Data Mining and Warehousing - 3
Introduction to Data Mining Concepts and Techniques
Introduction to Data and Data Mining
Data mining is the process of discovering patterns in large data sets involving methods at the intersection of artificial intelligence, machine learning, statistics, and database systems.
The goal of data mining is to extract information from a data set and transform it into an understandable structure for further use.
Data
Data refers to values of qualitative or quantitative variables about objects.
Types of data:
Numerical - values represented by numbers like temperature, weight, etc.
Categorical - values represented by categories like gender, colour, etc.
Text - unstructured data like documents, articles, and social media posts.
Image - photos, videos, diagrams, etc.
Audio - recordings of sounds, voices, music, etc.
Data quality aspects:
Accuracy - free from errors
Completeness - contains all required information
Consistency - uses the same definitions and formats
Timeliness - up-to-date and recent
Data mining
Data mining involves six major tasks:
Classification - predicting class labels
Regression - predicting continuous values
Clustering - grouping similar data points
Association rule learning - finding correlations
Anomaly detection - finding unusual patterns
Feature engineering - constructing features for modelling
Data Types
Data can be categorized into different types based on its structure and format:
Structured data
Structured data has a predefined format and is organized in a tabular format like rows and columns. It is easy to query, analyze and store in databases.

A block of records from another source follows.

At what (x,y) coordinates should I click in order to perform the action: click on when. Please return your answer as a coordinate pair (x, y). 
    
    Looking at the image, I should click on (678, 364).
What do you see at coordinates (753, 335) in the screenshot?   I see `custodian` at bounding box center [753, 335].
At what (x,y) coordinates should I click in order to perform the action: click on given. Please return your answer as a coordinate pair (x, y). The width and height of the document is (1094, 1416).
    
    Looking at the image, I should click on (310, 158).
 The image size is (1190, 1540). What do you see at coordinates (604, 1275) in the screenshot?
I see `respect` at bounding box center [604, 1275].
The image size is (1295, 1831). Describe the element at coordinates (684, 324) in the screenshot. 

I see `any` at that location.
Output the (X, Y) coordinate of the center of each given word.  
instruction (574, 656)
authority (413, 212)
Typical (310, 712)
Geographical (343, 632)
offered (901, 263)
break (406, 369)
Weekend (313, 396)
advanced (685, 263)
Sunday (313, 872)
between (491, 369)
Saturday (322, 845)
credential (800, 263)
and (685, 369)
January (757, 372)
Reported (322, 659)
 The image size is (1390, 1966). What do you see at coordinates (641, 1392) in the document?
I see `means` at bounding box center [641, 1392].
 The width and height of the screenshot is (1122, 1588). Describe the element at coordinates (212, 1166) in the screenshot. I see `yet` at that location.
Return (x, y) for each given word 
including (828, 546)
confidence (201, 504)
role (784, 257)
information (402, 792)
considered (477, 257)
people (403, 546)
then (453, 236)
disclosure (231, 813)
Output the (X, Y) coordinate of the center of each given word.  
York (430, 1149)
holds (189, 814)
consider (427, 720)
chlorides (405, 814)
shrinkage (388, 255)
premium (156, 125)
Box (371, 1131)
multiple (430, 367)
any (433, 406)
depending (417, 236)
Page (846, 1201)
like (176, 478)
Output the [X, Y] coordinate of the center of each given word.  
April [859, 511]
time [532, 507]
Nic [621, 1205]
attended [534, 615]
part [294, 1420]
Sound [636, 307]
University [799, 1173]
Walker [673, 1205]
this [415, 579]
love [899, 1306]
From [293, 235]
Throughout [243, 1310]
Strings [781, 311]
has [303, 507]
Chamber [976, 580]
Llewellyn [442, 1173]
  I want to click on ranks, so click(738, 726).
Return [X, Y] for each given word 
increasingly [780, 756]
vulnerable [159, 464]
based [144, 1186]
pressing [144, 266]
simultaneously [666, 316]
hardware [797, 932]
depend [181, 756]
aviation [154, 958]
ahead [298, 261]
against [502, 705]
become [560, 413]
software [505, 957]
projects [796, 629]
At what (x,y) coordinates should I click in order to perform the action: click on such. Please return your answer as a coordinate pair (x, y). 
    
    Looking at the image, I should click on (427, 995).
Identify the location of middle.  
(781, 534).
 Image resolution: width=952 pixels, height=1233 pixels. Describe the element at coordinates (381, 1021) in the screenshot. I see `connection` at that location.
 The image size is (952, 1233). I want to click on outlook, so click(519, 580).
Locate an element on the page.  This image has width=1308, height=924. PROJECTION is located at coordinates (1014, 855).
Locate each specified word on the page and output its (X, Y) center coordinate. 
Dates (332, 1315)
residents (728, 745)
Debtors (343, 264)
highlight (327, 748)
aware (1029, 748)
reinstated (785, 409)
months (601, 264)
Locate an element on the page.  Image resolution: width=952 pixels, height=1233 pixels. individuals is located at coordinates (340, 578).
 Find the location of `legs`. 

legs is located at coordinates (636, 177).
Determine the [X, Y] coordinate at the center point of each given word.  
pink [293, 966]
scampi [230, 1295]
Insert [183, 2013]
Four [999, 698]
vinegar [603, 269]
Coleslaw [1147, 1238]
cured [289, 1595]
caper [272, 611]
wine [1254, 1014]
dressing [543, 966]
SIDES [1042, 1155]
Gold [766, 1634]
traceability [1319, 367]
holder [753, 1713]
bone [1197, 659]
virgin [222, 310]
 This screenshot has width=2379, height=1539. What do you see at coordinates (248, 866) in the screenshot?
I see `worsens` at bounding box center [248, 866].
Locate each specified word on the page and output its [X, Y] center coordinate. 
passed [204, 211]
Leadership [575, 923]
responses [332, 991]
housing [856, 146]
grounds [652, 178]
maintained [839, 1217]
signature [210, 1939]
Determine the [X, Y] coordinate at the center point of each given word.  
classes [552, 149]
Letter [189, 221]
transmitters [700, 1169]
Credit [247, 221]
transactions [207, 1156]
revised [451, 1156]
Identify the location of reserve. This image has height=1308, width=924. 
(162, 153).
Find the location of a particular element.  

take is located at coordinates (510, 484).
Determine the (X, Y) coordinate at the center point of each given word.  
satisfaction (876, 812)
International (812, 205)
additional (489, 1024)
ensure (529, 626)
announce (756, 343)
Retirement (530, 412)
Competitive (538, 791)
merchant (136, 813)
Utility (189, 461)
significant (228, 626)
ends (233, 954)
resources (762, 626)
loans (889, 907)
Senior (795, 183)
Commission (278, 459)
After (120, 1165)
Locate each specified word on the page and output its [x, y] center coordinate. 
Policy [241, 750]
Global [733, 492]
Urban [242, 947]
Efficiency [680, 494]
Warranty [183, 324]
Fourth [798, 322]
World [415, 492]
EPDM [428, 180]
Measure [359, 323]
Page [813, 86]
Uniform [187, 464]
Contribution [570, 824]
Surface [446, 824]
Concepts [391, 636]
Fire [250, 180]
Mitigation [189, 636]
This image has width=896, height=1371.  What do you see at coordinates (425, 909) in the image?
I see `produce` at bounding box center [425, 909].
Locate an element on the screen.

Examples of structured data:
Data in relational databases
Data in spreadsheets
Data from sensors and RFID tags
Features of structured data:
Organized in tables with fields, records and relationships
Follows predefined data models
Easy to query, search and aggregate
Advantages:
Well-organized
Easy to integrate with data mining and machine learning algorithms
Unstructured data
Unstructured data does not have a predefined data model, format or schema. It includes text, images, audio and video.
Examples:
Text documents, emails, social media posts
Images, videos, audio recordings
Sensor data, log files
Features:
Raw format with no structure
Difficult to query and analyze directly
Advantages:
- Contains valuable information not captured in structured data
Semi-structured data
Semi-structured data has some structure but not a predefined schema. It uses tags or other markers to denote fields, elements or attributes within the data.
Examples:
XML and JSON documents
Web pages
Features:
Some structure defined by tags
More flexible than structured data
Advantages:
- Easier to analyze than unstructured data
Data Quality
For data to be useful for data mining and analysis, it needs to have high quality. The main aspects of data quality are:
Accuracy
Accuracy refers to the correctness of the data and the degree to which it is free from errors.
Some ways to ensure accuracy:
Data validation and checks
Data cleaning to correct or remove incorrect values
Using trusted and reliable sources
Completeness
Completeness means the data contains all relevant information and attributes required for analysis.
Some ways to improve completeness:
Identify missing data and fields
Impute missing values using means, medians or other techniques
Collect additional data to fill gaps
Consistency
Consistency means the data uses the same definitions, formats, codes and units of measurement.
Some ways to ensure consistency:
Define standards and rules for data collection
Standardize data entry forms and templates
Perform data integration and consolidation
Timeliness
Timeliness refers to how recent or up-to-date the data is. Stale data loses its value.
Some ways to maintain timeliness:
Set time limits for data refresh and update
Collect data in real time through sensors, apps, etc.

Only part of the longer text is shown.